Very nice work.---Brian


----------



## rake60 (Oct 29, 2008)

Beautiful little engine Don!

As for you getting back into the shop and having fun again...

_*WELCOME HOME!*_ 

Rick


----------



## chuck foster (Oct 29, 2008)

that is a very nice little engine ;D :bow:

chuck


----------



## CrewCab (Oct 29, 2008)

That's a great little engine Don ........... must confess I love the sound of the hit and miss engine's and without a doubt I will build one sometime, thanks for posting the pictures and video  8)

As for a 6 volt battery they are readily available over here in the UK so I don't think you'll have any problem.

Cheers

CC


----------



## Cedge (Oct 29, 2008)

Looks great Don. I've gotta add an hit and miss to my project list.

Steve


----------



## Brass_Machine (Oct 29, 2008)

Nice engine!

Eric


----------



## ghart3 (Oct 29, 2008)

Don, All Electronics has some good prices on lead gel cell batteries.

Have couple on hit n' miss engines. They are running on the 1.3 AH batteries. If youre using a regular car coil you might need to pick one of there batteries with higher amp hour rating.  

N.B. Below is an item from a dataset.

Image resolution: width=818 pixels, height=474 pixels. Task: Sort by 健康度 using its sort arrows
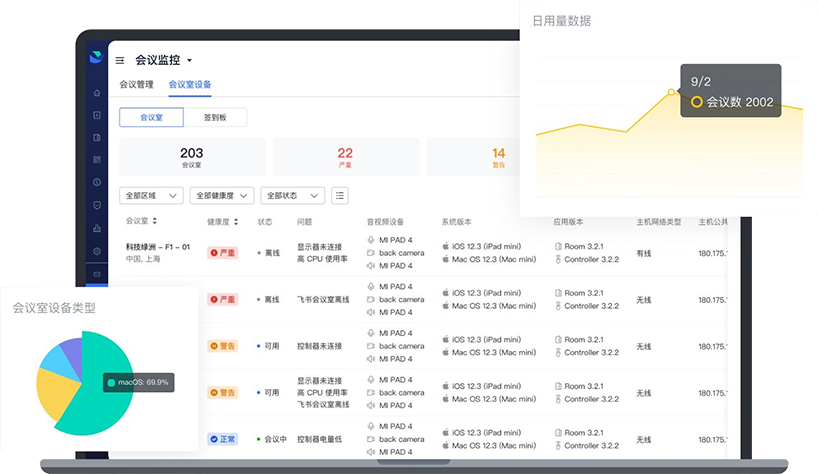(238, 221)
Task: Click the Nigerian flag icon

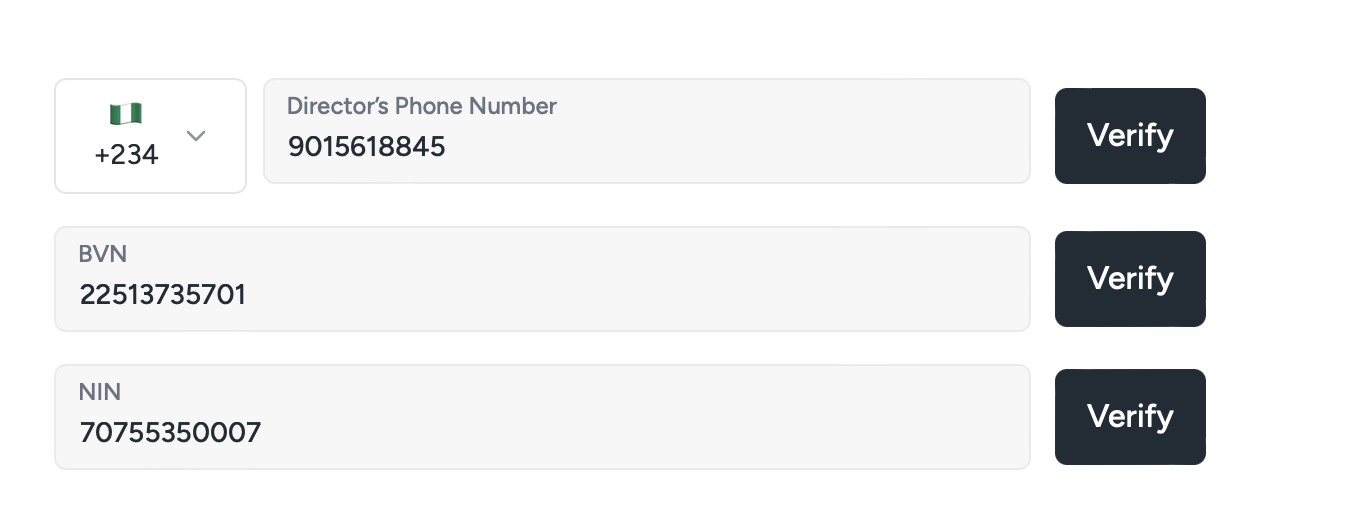Action: (126, 114)
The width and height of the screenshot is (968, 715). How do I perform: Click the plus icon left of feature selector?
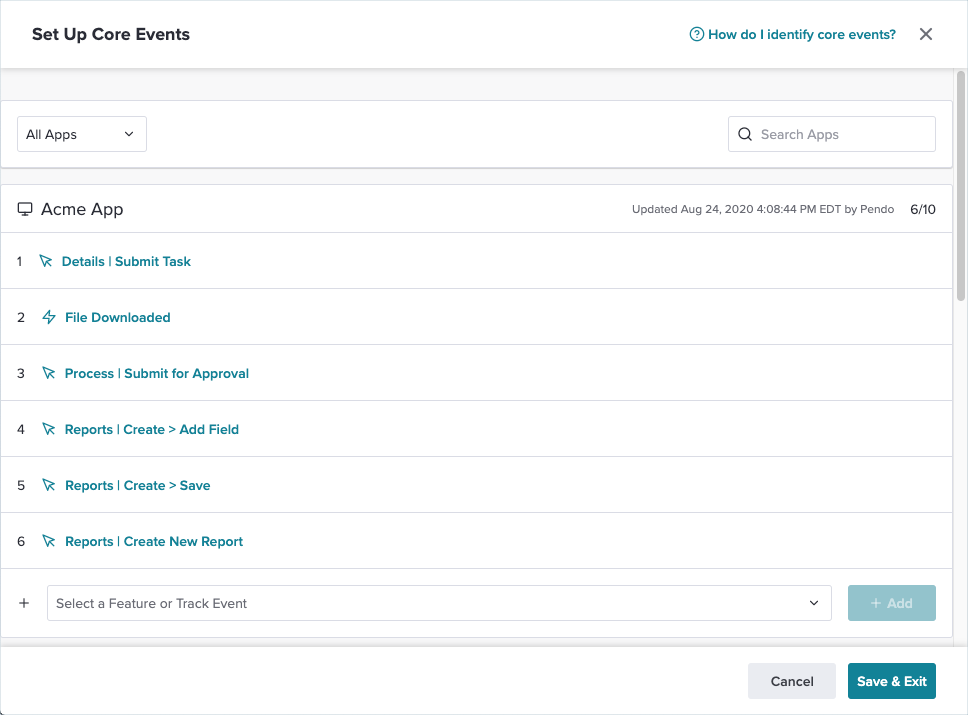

http://www.allelectronics.com/make-a-store/item/GC-613/6-VOLT-1.3-AH-BATTERY/-/1.html Gary


----------



## Maryak (Oct 30, 2008)

Don,

Congratulations on a beautiful model. :bow:

Question do all H&M engines have spark ignition or is/are there diesel versions or hot bulb ??? ???

Regards
Bob


----------



## deverett (Oct 30, 2008)

Maryak  said:
			
		

> Don,
> 
> Congratulations on a beautiful model. :bow:
> 
> ...



The first 'ignition' type in Internal Combustion engines was Hot Tube. This resembled a Bunsen Burner as a form of pilot light igniting the power fuel. There was almost no timing using this system as the pilot light remained lit throughout the engine's operation.
When electrics came on the scene ignitors were used. These were a mechanical make/break device fitted inside the combustion chamber driven from the valve timing gears.
Then came the spark plug as we know it today.

Needless to say, there were variations on these themes and there was a considerable period of overlap with the various technologies.

Most Hit 'n' Miss engines were 4 stroke, although there were a few 2 strokes. I'm not aware of any diesel powered Hit 'n' Miss engines.

Dave
Saudi-Arabia-On-Sea


----------



## dparker (Oct 30, 2008)

Maryak: I am no expert on hit and miss engines by any means. My Dad had several engines and some of them were hit and miss and some had a carburetor that had a reservoir that would let you start the engine on gas and when it was warmed up you could switch to kerosene (must have been cheaper then), but all his engines had a sparkplug. There were even fittings on some engines to allow a little water into the cylinder to prevent preignition knocking when the engine was pulling a load. That just about exhausts my knowledge of these engines. 
A site that would be able to answer your question better would be Harry's Old Engine site and go to the SMOKESTACK forum where antique engines are the main focus. [www.smokestak.com/forum/] 
Thanks for your comments and interest------don


----------



## Mcgyver (Oct 30, 2008)

looks and sounds great!


----------



## Maryak (Oct 31, 2008)

Don,

Thanks for the information and site. 

Regards
Bob


----------



## wareagle (Nov 1, 2008)

That is a great little model!  :bow: Those hit-n-miss engines just captivate my attention. I could sit and watch one run for hours.

It's not often that one of these little engines captivates SWMBO's attention, but she has now seent he video, and asked me if I could build her one. I told her if she wanted one, that she could do it herself. After a brief conversation, she has left it with me to know how much a project like this would cost to build.   I told her probably $50-$60, but it would depend on the materials chosen and what I already have on hand. We'll see if she is game for the build...


----------



## raym 11 (Nov 2, 2008)

Another Depenbush. My first IC eng (2000?). I still run it and use it as a test horse for untried ideas.











Ray M


----------